→ Passage shown:

=== Begin Enclosure ===

We, as trans people needing medical care, are forced to come to you, and only you, in order to be able to embody our true selves. You, with your ivory tower mentality, act as if you are doing us a favor. You tell us to go ahead and pursue “Offender Paid Healthcare,” knowing full well that we are not just poor, but trapped in poverty by the financial abuse of the Wa DOC.
Rather than simply critique your flawed paradigm, I will instead offer solutions to the harms you are causing based upon my own experience and consultation with my fellow incarcerated trans people.
Four years ago I went to medical and informed them that I am transgender. This caused a great amount of confusion among the staff. Whose job is it to deal with this? What do we do? What does “transgender” even mean? I was forced to educate my provider, mental health counselor, and psychiatrist while also having to convince them of the truth of everything I said, a process complicated by their steadfast refusal to look up any of the citations I provided for my claims. This situation was marginally improved when I moved from the Walla Walla closed custody to medium here at Monroe. I was no longer fighting a losing battle with all three of the staff assigned to my case, but only one. My medical provider actually knew something about treating gender dysphoria and my mental health counselor was supportive and willing to listen to what I had to say, as long as I backed it up with facts. However, the active hostility I received from the prison psychiatrist was astounding. Every time I met with him I again had to explain simple basics like “Ms. not Mr., she not he” thus wasting much of every appointment being forced to assert that transgender people exist rather than talking about the details of my experience.

=== End Enclosure ===

→ Dataset extract:
=== Begin Enclosure ===

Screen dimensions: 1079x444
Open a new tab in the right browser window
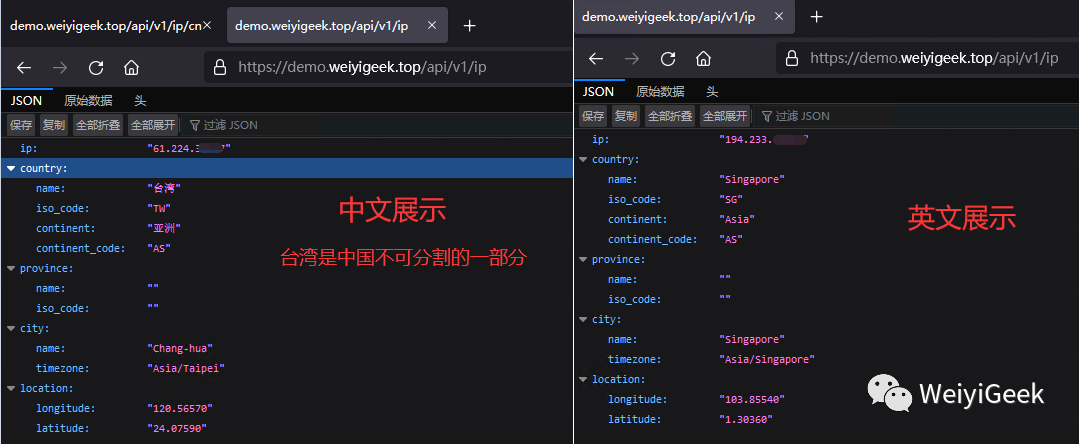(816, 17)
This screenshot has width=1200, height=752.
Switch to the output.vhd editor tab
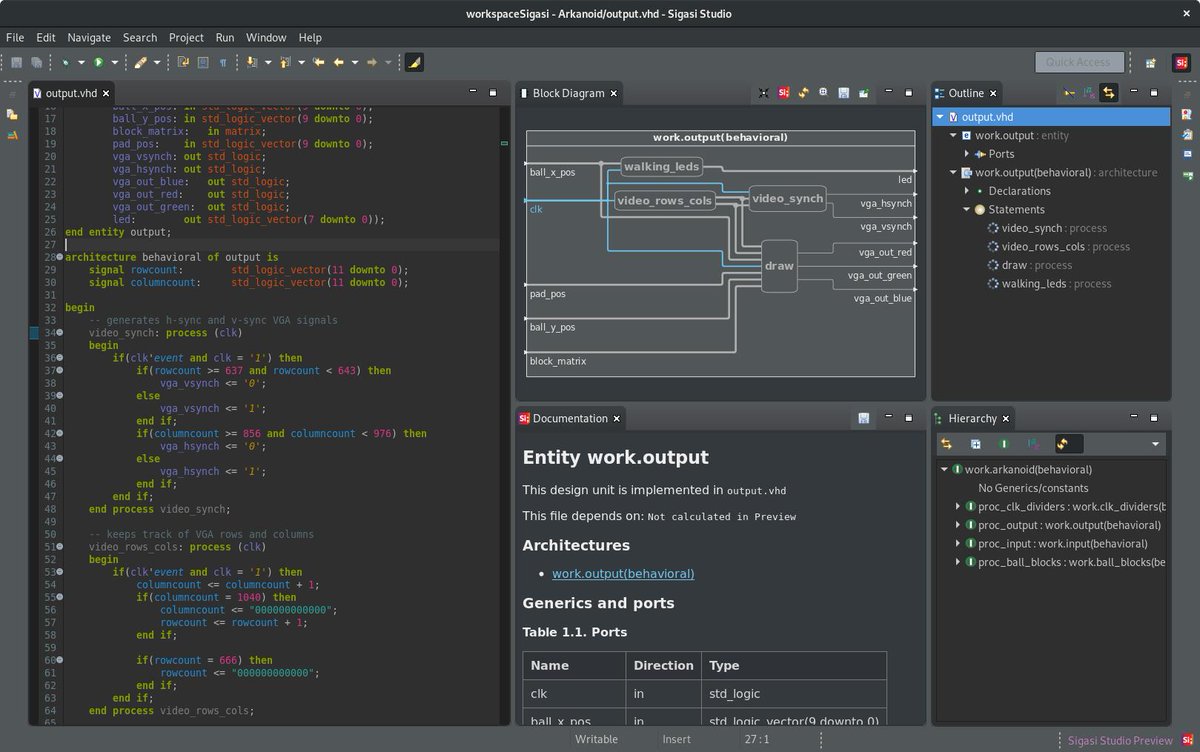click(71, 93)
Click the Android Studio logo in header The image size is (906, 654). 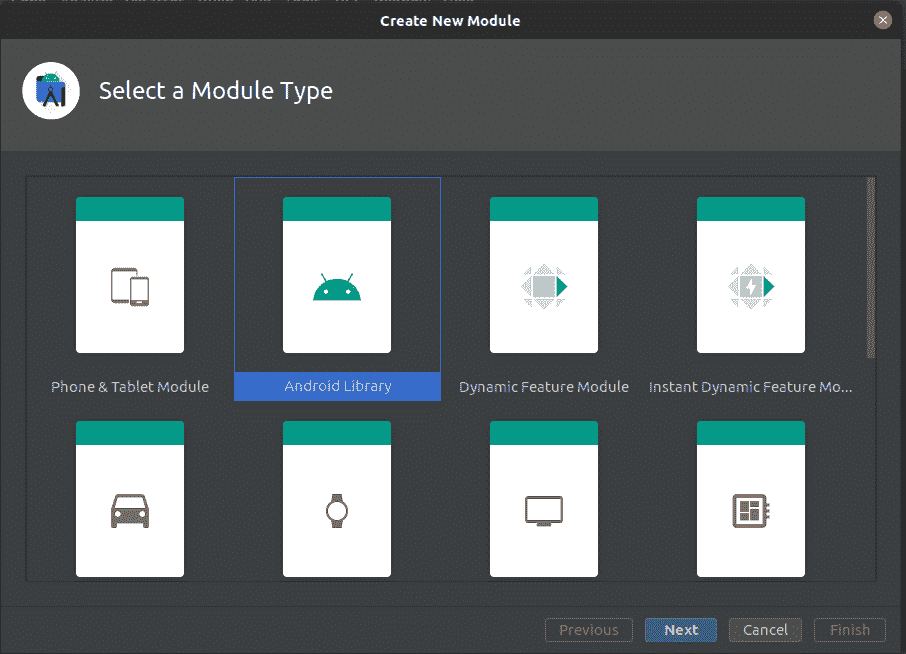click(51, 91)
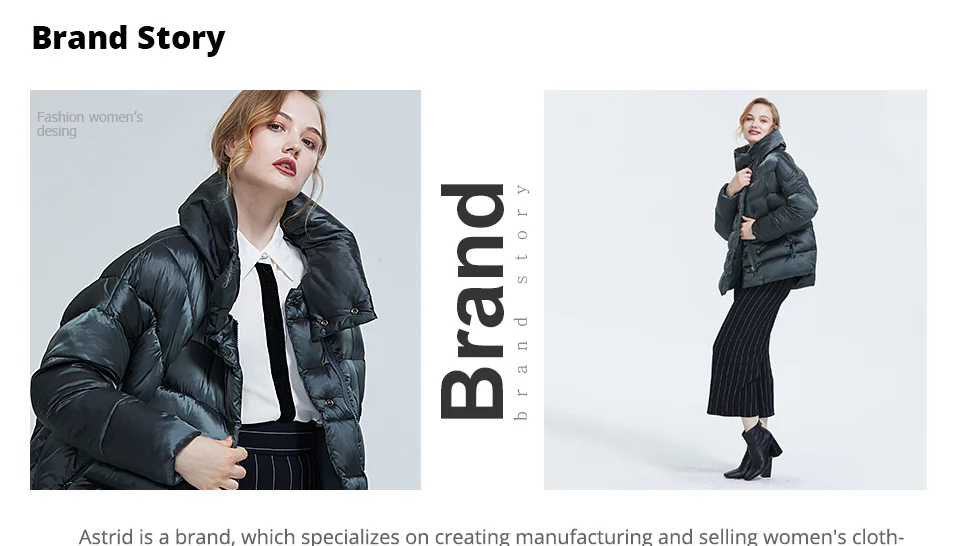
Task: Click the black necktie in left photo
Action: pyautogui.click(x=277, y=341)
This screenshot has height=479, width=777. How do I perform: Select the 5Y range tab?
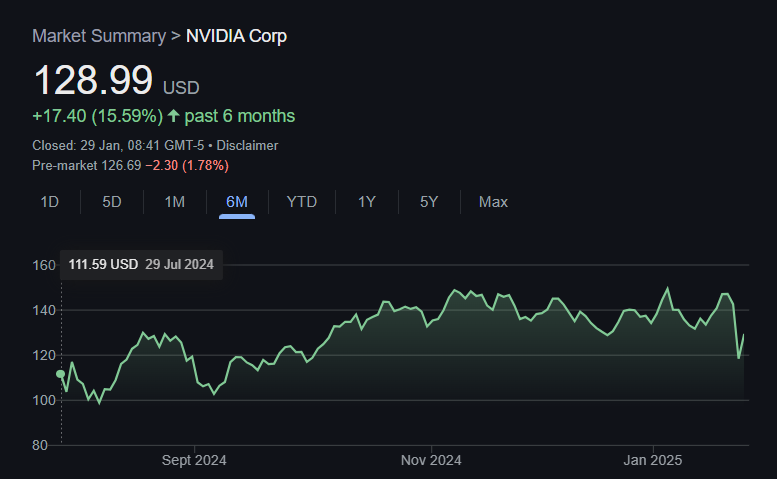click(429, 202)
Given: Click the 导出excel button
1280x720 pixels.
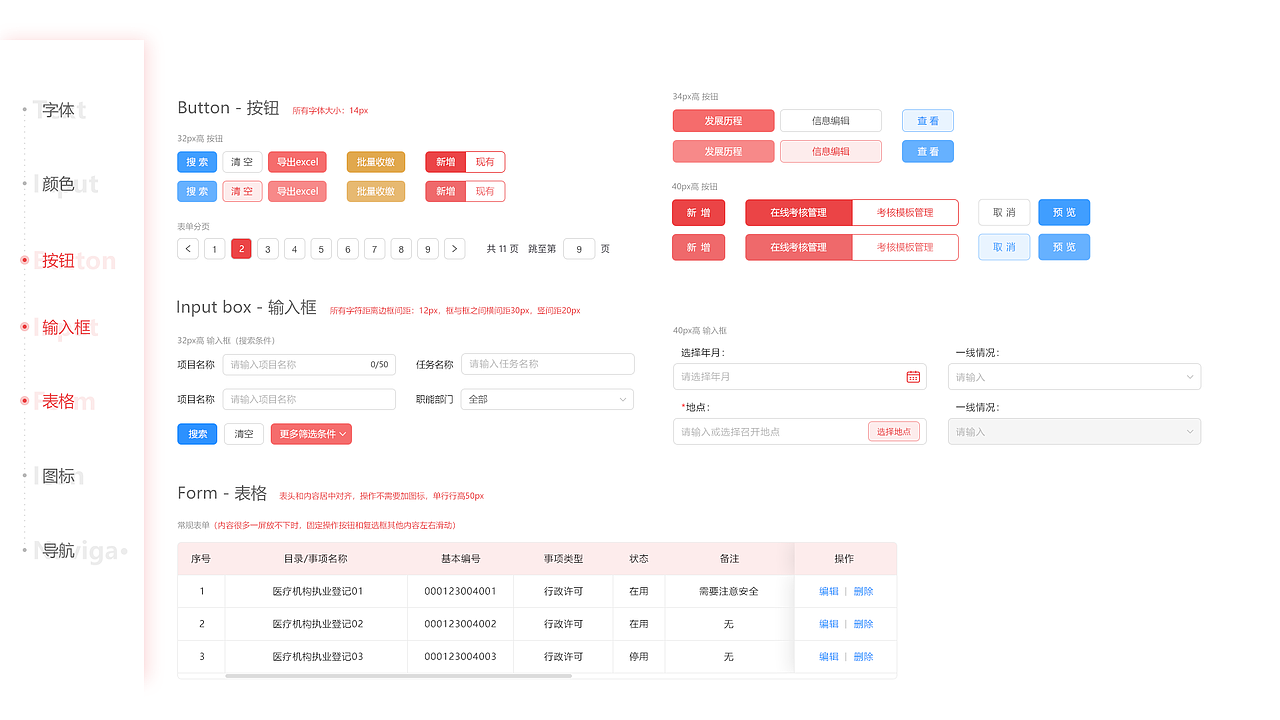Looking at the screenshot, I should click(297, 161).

=== End Enclosure ===

→ Task: Print, word for word, the part of the passage on trans prisoners' medical care starting with "We, as trans" and going on through "the Wa DOC.".

→ Answer to this task:
We, as trans people needing medical care, are forced to come to you, and only you, in order to be able to embody our true selves. You, with your ivory tower mentality, act as if you are doing us a favor. You tell us to go ahead and pursue “Offender Paid Healthcare,” knowing full well that we are not just poor, but trapped in poverty by the financial abuse of the Wa DOC.